E=cB and electromagnetic energy density

1. Feb 14, 2015

davidbenari

I have to questions that I cant seem to understand.

I've seen in my textbook the relation E=cB being deduced from Faradays law applied to some type of rectangular loop. The problem is this is done with regards to a planar wave. So is this relationship general for all EM waves? If so, how? And could someone show me a simple way to prove this to myself? If the velocity of a wave is not c but some other (because of refraction or whatever) then is the relation E=vB?

Another question I have is about electromagnetic energy density. Is the formula for EM energy density $U=\frac{\epsilon E^2}{2} + \frac{B^2}{2\mu}$ applied using the values for the magnetic and electric fields at a specific point? That is: similar to a problem with mass density, we assume small infinitesimal volumes in the neighborhood of a plane having the same energy density? (since the E and B values all have the same value at those points)

2. Feb 14, 2015

Staff: Mentor

Planar waves satisfy the maxwell equations only if that relation is true (with magnitudes, not with vectors).

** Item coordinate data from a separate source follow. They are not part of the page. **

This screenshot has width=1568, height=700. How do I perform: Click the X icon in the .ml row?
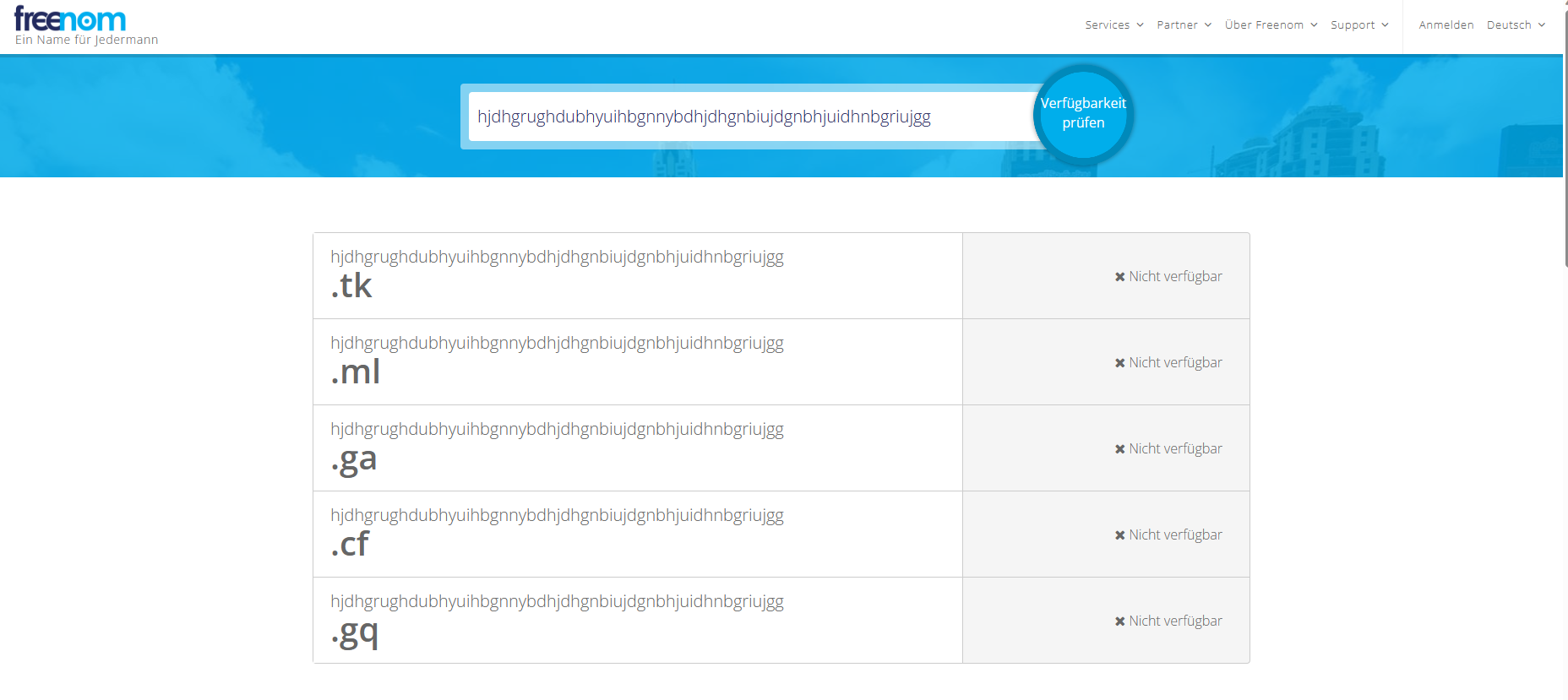click(x=1119, y=363)
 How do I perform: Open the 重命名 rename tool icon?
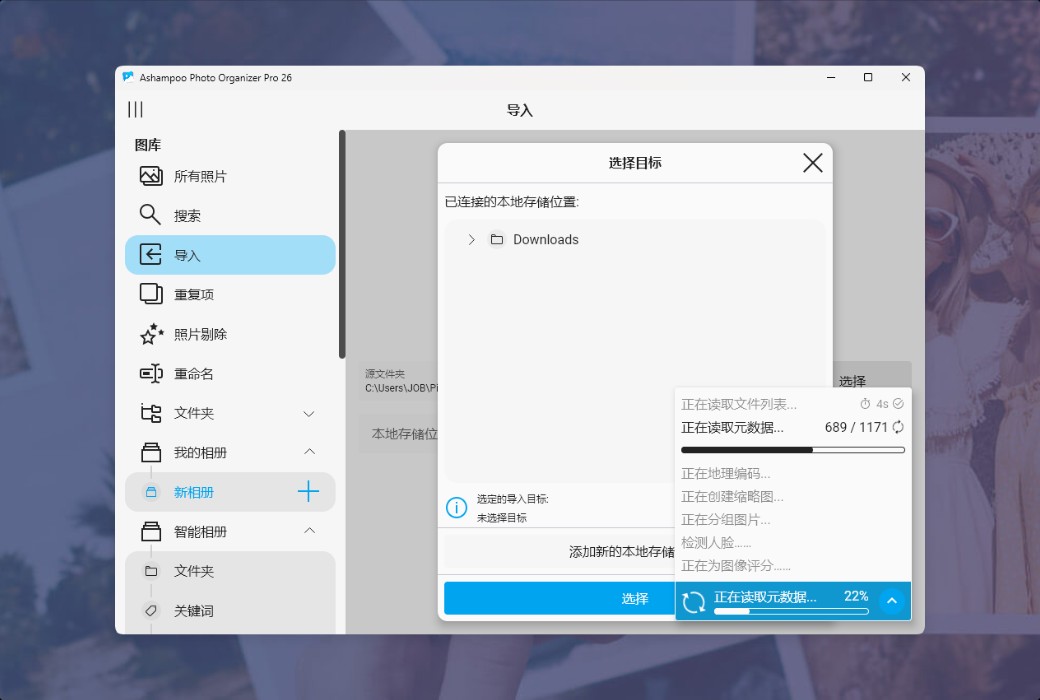coord(151,373)
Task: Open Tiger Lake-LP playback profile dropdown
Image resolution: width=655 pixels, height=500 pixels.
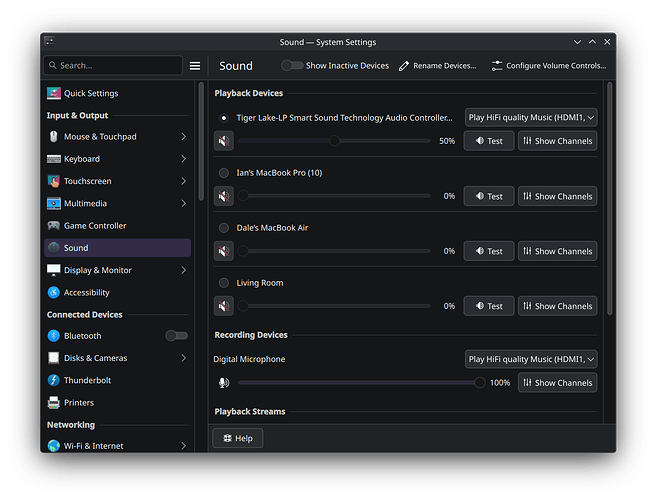Action: click(x=531, y=117)
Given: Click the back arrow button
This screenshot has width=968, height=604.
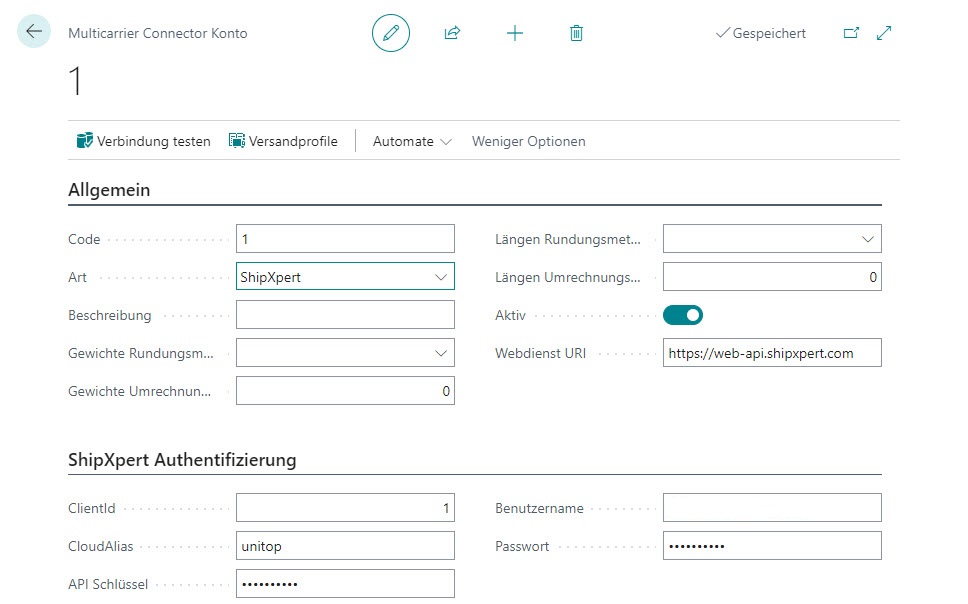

Energy density in "physical" settings is continuous, so it does not vary wildly between points nearby, yes.

3. Feb 14, 2015

davidbenari

I know how to derive E=cB for planar waves, but I was wondering why this relationship holds true for sinusoidal waves too?

Also, if the energy density is $u=\frac{\epsilon E^2}{2} + \frac{B^2}{2\mu}$ could I say that the average energy density is $u_{average}=\frac{\epsilon E^2}{4} + \frac{B^2}{4\mu}$ taking averages of the cosine^2 functions?

Thanks.

4. Feb 15, 2015

Staff: Mentor

I would be surprised if it is true for every point in space for every vacuum solution.

At least for planar waves this is possible if you replace E and B by their peak values.

5. Feb 15, 2015

davidbenari

Can I apply the derivation I've seen of E=cB for planar waves to sinusoidal waves too?

Namely: Imagine a rectangular loop with its vertical side $a$ parallel to the polarisation of the electric field (the B field is therefore creating flux across this loop). I place this rectangular loop in such a way that half of it is immersed in the field, and the other half in pure vacuum since the wave hasn't reach there yet. Both halves have length $cdt$

Applying faradays law we say the line integral yields $-Ea$ and $\frac{d\Phi}{dt}$ is $frac{(B+dB)acdt}{dt}$ which is just $Bacdt$ ignoring the infinitesimal element. Therefore we obtain again E=cB.

Can I do this? Ignore the infinitesimal element?

6. Feb 15, 2015

davidbenari

I have the feeling I don't really understand what a plane wave is. Wikipedia includes sinusoidal waves too. I thought plane waves were this gigantic constant phase planes that travel in some direction…

7. Feb 25, 2015

tech99

8. Feb 25, 2015

tech99

If you want to work out energy density over the duration of a sine wave you should use the first formula using the RMS values of the fields, as in normal engineering practice.

9. Feb 26, 2015

Khashishi

E = cB is only true for some special cases. It certainly isn't true in general. (Consider two vertically polarized beams crossing each other at right angles.)
$U=\frac{\epsilon E^2}{2} + \frac{B^2}{2\mu}$ is true much more generally, for arbitrary fields which contain both propagating waves and static fields which surround sources.